■ **Supplied passage**
__________

Federal investigators trying to unravel why a freight train carrying hazardous chemicals derailed last month in New Jersey have ruled out speed as a contributing factor, according to a preliminary report released this week.
The southbound Conrail freight train consisting of two locomotives and 82 cars, seven of which derailed in Paulsboro, was traveling 7 mph at the time of the accident, according to the National Transportation Safety Board, which analyzed the locomotive event recorder data. The maximum authorized speed over the 160-foot bridge is 10 mph.
In releasing its preliminary report, the NTSB did not say what caused the accident just before 7 a.m. on November 30.
Three of the derailed tank cars contained vinyl chloride. One of them breached releasing approximately 180,000 pounds of vinyl chloride into Mantua Creek and the surrounding area, the NTSB report said. A "shelter in place" order was briefly issued for Paulsboro, and people were told to stay in their homes with the windows closed. Twelve square blocks near the scene were evacuated.
After the accident, 22 residents were treated and released at local hospitals. The train conductor was also treated and released.
Conrail officials tell the NTSB the initial damage estimate is $721,114, which does not include the removal of environmental pollution and contaminants.
The NTSB also is looking at the possible role the moveable swing bridge played in the incident. Monday's preliminary report did not provide any clues about what investigators found regarding the swivel bridge, which was capable of rotating 90 degrees on a central pivot to allow waterway traffic to pass.
A day before the derailment, railroad workers responded to a report of alignment problems with the structure, the NTSB said. Two supervisors from Conrail, which owns and operates the tracks and the bridge, spent a couple of hours inspecting and making adjustments.

__________

■ **Dataset**
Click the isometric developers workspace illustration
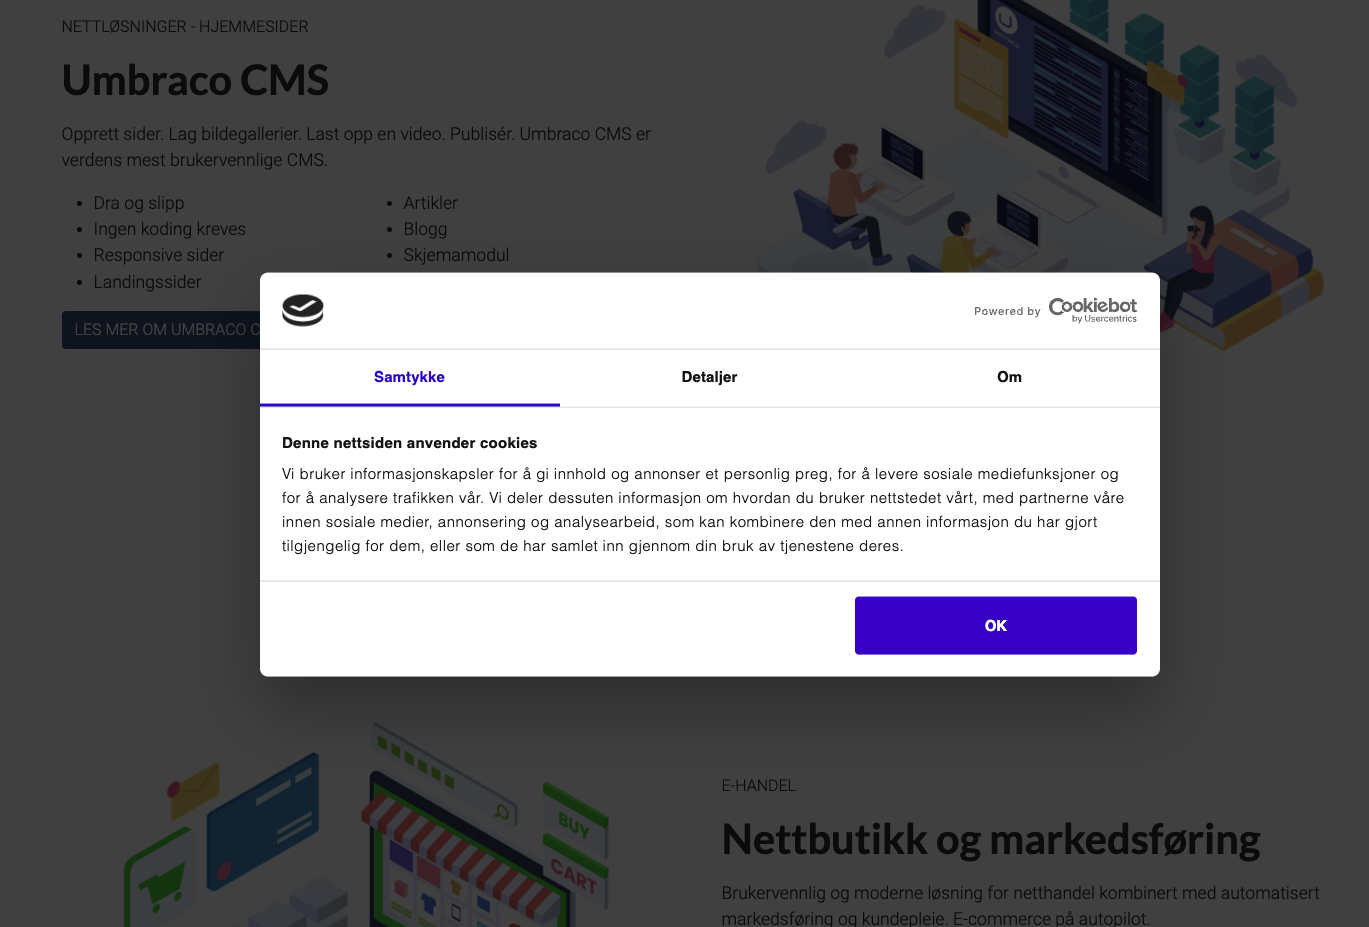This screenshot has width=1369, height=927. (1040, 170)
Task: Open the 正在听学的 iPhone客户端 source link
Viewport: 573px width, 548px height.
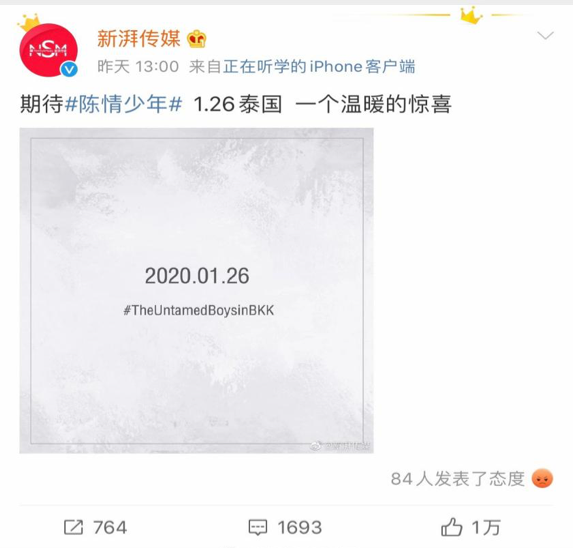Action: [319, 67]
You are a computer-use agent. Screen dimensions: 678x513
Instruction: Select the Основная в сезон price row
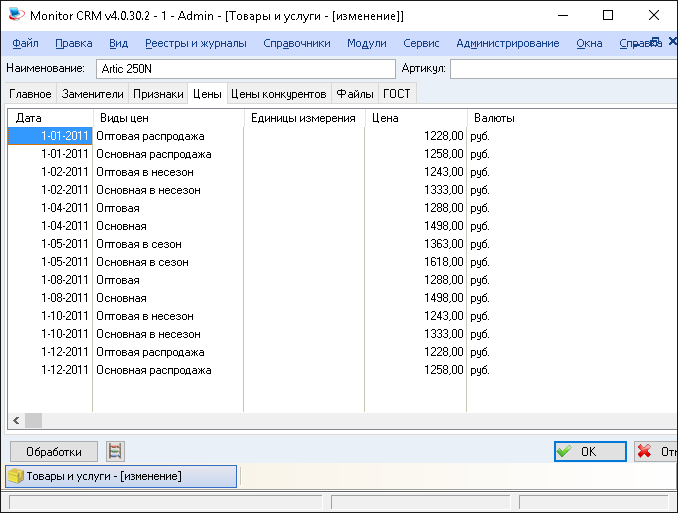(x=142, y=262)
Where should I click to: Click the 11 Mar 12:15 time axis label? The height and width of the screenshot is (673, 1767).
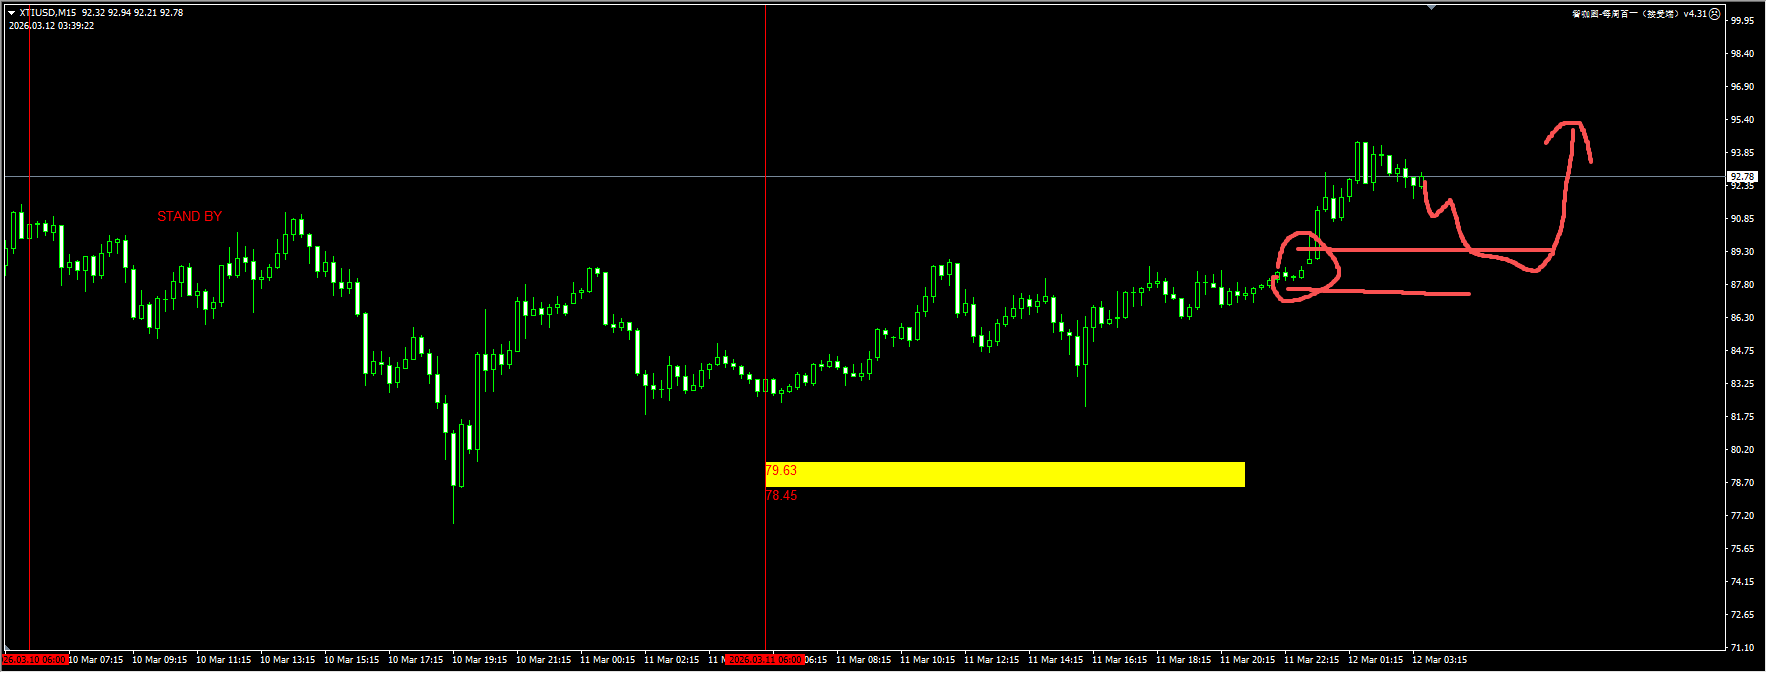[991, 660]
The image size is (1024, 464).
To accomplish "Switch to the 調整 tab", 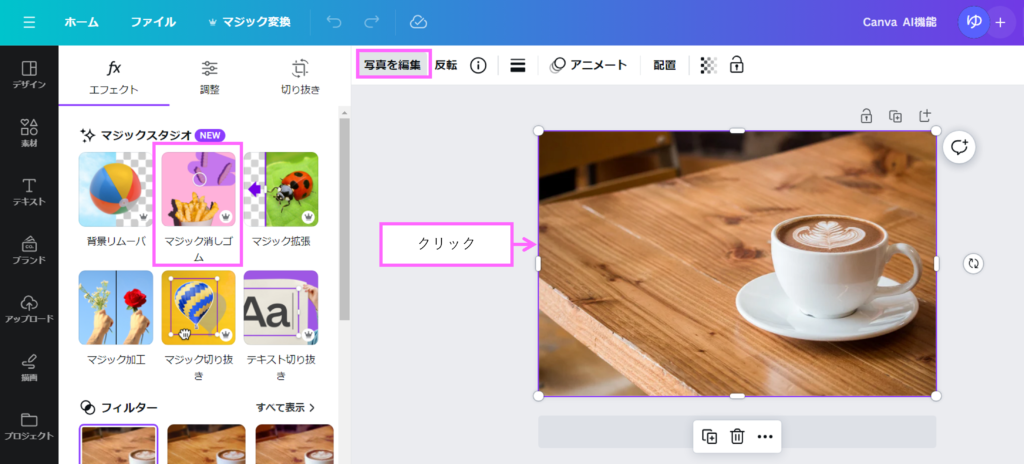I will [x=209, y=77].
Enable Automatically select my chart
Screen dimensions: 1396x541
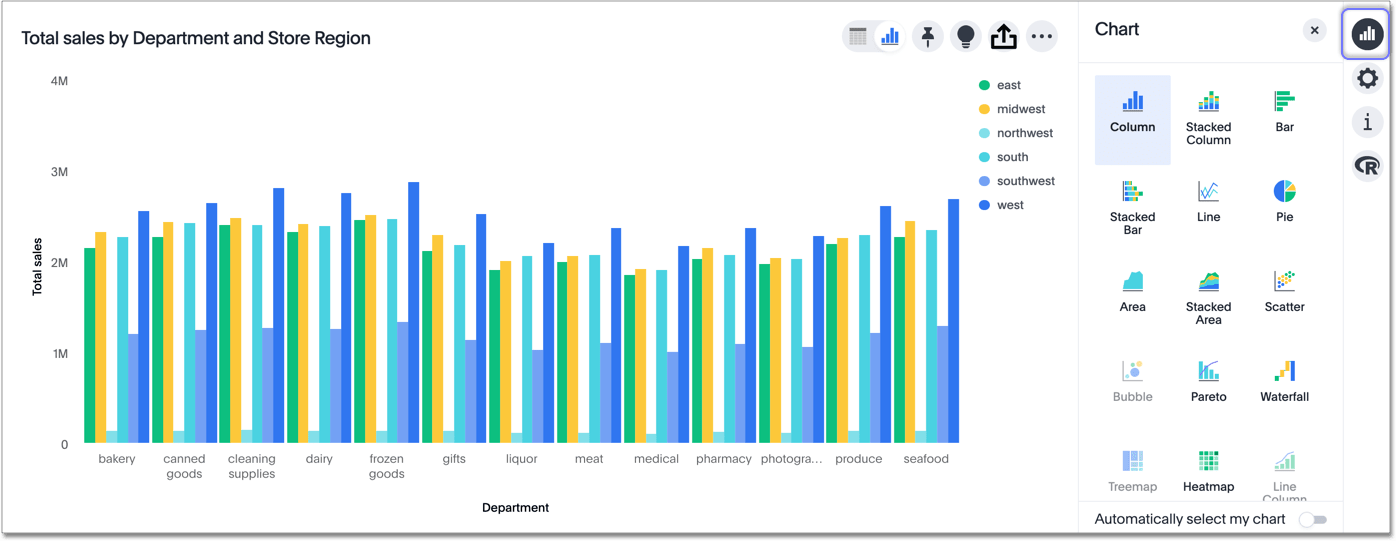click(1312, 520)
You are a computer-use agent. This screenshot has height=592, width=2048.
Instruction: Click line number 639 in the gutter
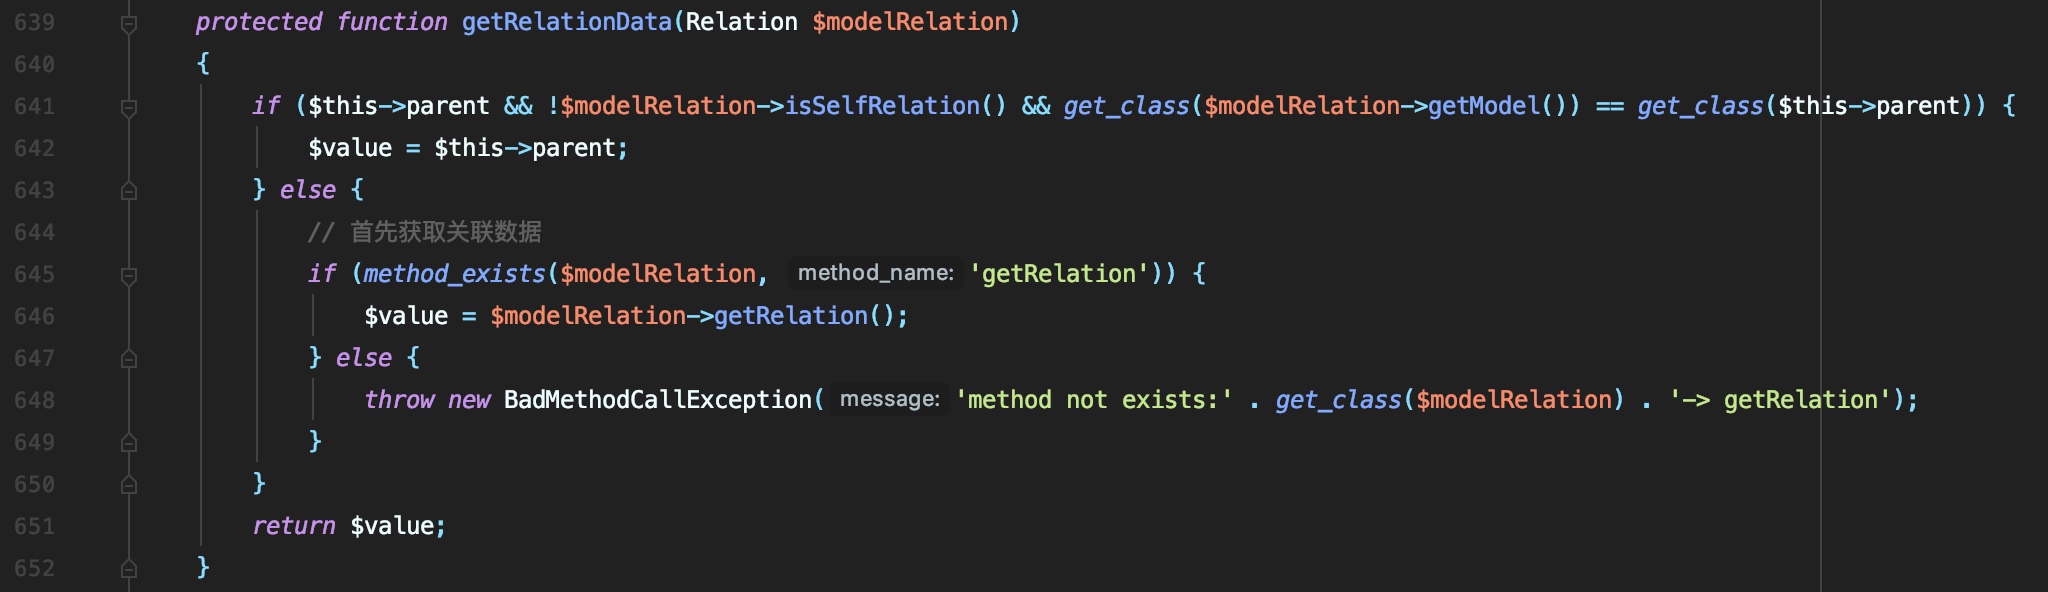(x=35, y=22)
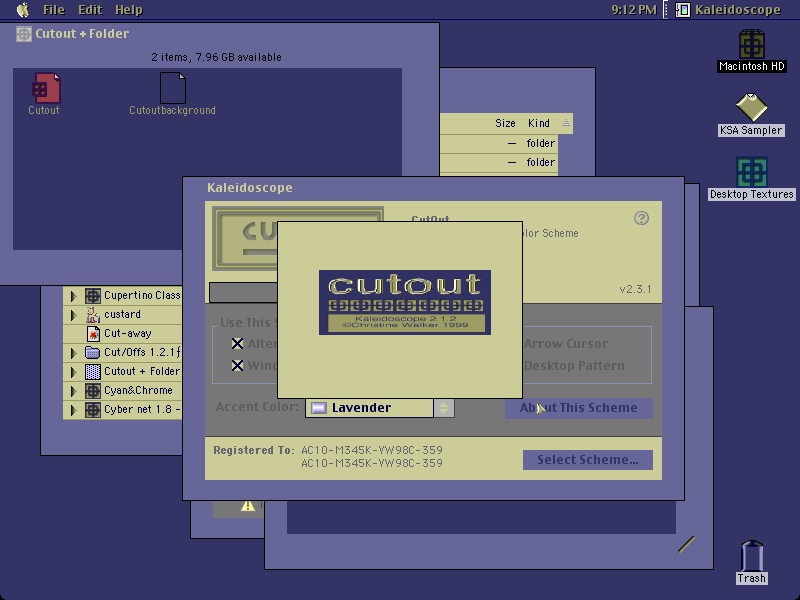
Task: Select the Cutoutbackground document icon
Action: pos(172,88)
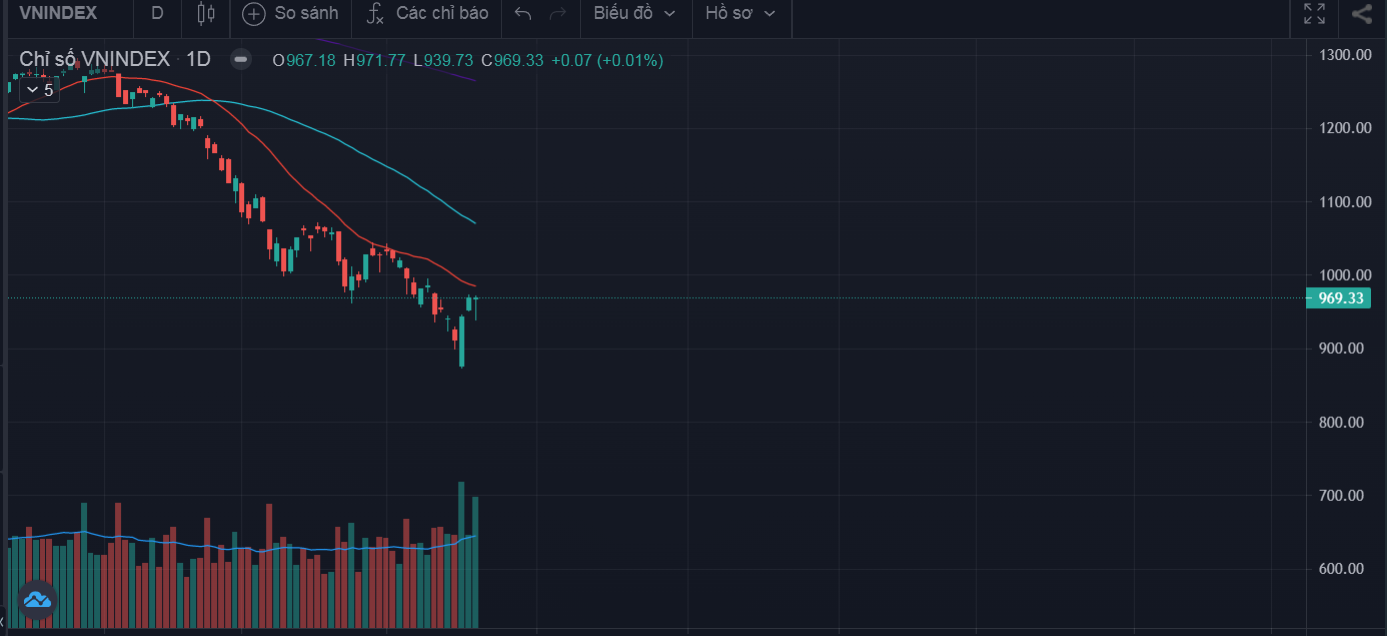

__________

Return everything from "In releasing its" down to "scene were evacuated." in the passage about the Paulsboro train derailment, copied exactly.

■ **Result for this exercise**
In releasing its preliminary report, the NTSB did not say what caused the accident just before 7 a.m. on November 30.
Three of the derailed tank cars contained vinyl chloride. One of them breached releasing approximately 180,000 pounds of vinyl chloride into Mantua Creek and the surrounding area, the NTSB report said. A "shelter in place" order was briefly issued for Paulsboro, and people were told to stay in their homes with the windows closed. Twelve square blocks near the scene were evacuated.